**Lignes à traiter**

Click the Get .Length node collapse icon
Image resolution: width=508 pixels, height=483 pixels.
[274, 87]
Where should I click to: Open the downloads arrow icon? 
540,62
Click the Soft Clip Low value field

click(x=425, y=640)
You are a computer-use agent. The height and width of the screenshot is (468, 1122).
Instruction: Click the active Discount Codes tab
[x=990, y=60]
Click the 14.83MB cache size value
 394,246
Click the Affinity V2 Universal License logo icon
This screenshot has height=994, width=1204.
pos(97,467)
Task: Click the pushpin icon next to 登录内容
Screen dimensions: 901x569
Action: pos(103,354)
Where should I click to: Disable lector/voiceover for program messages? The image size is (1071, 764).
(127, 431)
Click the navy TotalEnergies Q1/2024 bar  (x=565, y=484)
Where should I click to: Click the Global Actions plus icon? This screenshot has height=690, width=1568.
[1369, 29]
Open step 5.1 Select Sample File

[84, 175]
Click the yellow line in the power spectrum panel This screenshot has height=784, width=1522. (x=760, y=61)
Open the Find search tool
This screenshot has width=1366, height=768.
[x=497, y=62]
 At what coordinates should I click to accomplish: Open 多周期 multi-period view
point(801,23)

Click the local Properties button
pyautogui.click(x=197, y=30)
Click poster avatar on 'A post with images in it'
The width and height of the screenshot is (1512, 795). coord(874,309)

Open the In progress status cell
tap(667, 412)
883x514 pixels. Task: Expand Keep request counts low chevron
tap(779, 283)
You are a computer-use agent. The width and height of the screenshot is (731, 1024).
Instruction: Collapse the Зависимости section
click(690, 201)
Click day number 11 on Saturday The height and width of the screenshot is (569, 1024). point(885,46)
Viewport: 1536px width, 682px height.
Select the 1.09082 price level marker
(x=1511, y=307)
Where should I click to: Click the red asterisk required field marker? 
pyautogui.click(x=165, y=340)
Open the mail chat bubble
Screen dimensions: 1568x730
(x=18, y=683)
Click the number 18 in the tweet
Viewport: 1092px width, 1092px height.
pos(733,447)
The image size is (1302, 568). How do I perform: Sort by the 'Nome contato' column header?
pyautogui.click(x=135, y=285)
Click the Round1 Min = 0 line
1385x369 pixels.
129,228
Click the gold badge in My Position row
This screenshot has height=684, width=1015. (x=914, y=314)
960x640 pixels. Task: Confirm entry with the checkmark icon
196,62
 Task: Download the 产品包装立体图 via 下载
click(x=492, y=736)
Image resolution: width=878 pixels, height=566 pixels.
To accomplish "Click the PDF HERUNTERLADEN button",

**Exercice**
Remplacez « Screen dimensions » par « Screen size » dans toutes les lignes ci-dessus, et recopiez-les sans aucune autre modification.

**Réponse complète**
Click the Get .Length node collapse icon
Image resolution: width=508 pixels, height=483 pixels.
[274, 87]
Where should I click to: Open the downloads arrow icon? 
540,62
Click the Soft Clip Low value field

click(x=425, y=640)
You are a computer-use agent. The height and width of the screenshot is (468, 1122).
Instruction: Click the active Discount Codes tab
[x=990, y=60]
Click the 14.83MB cache size value
 394,246
Click the Affinity V2 Universal License logo icon
This screenshot has height=994, width=1204.
pos(97,467)
Task: Click the pushpin icon next to 登录内容
Screen size: 901x569
Action: pos(103,354)
Where should I click to: Disable lector/voiceover for program messages? The image size is (1071, 764).
(127, 431)
Click the navy TotalEnergies Q1/2024 bar  (x=565, y=484)
Where should I click to: Click the Global Actions plus icon? This screenshot has height=690, width=1568.
[1369, 29]
Open step 5.1 Select Sample File

[84, 175]
Click the yellow line in the power spectrum panel This screenshot has height=784, width=1522. (x=760, y=61)
Open the Find search tool
This screenshot has width=1366, height=768.
[x=497, y=62]
 At what coordinates should I click to accomplish: Open 多周期 multi-period view
point(801,23)

Click the local Properties button
pyautogui.click(x=197, y=30)
Click poster avatar on 'A post with images in it'
The width and height of the screenshot is (1512, 795). coord(874,309)

Open the In progress status cell
tap(667, 412)
883x514 pixels. Task: Expand Keep request counts low chevron
tap(779, 283)
You are a computer-use agent. The width and height of the screenshot is (731, 1024).
Instruction: Collapse the Зависимости section
click(690, 201)
Click day number 11 on Saturday The height and width of the screenshot is (569, 1024). point(885,46)
Viewport: 1536px width, 682px height.
Select the 1.09082 price level marker
(x=1511, y=307)
Where should I click to: Click the red asterisk required field marker? 
pyautogui.click(x=165, y=340)
Open the mail chat bubble
Screen size: 1568x730
(x=18, y=683)
Click the number 18 in the tweet
Viewport: 1092px width, 1092px height.
pos(733,447)
The image size is (1302, 568). How do I perform: Sort by the 'Nome contato' column header?
pyautogui.click(x=135, y=285)
Click the Round1 Min = 0 line
1385x369 pixels.
129,228
Click the gold badge in My Position row
This screenshot has height=684, width=1015. (x=914, y=314)
960x640 pixels. Task: Confirm entry with the checkmark icon
196,62
 Task: Download the 产品包装立体图 via 下载
click(x=492, y=736)
Image resolution: width=878 pixels, height=566 pixels.
To accomplish "Click the PDF HERUNTERLADEN button",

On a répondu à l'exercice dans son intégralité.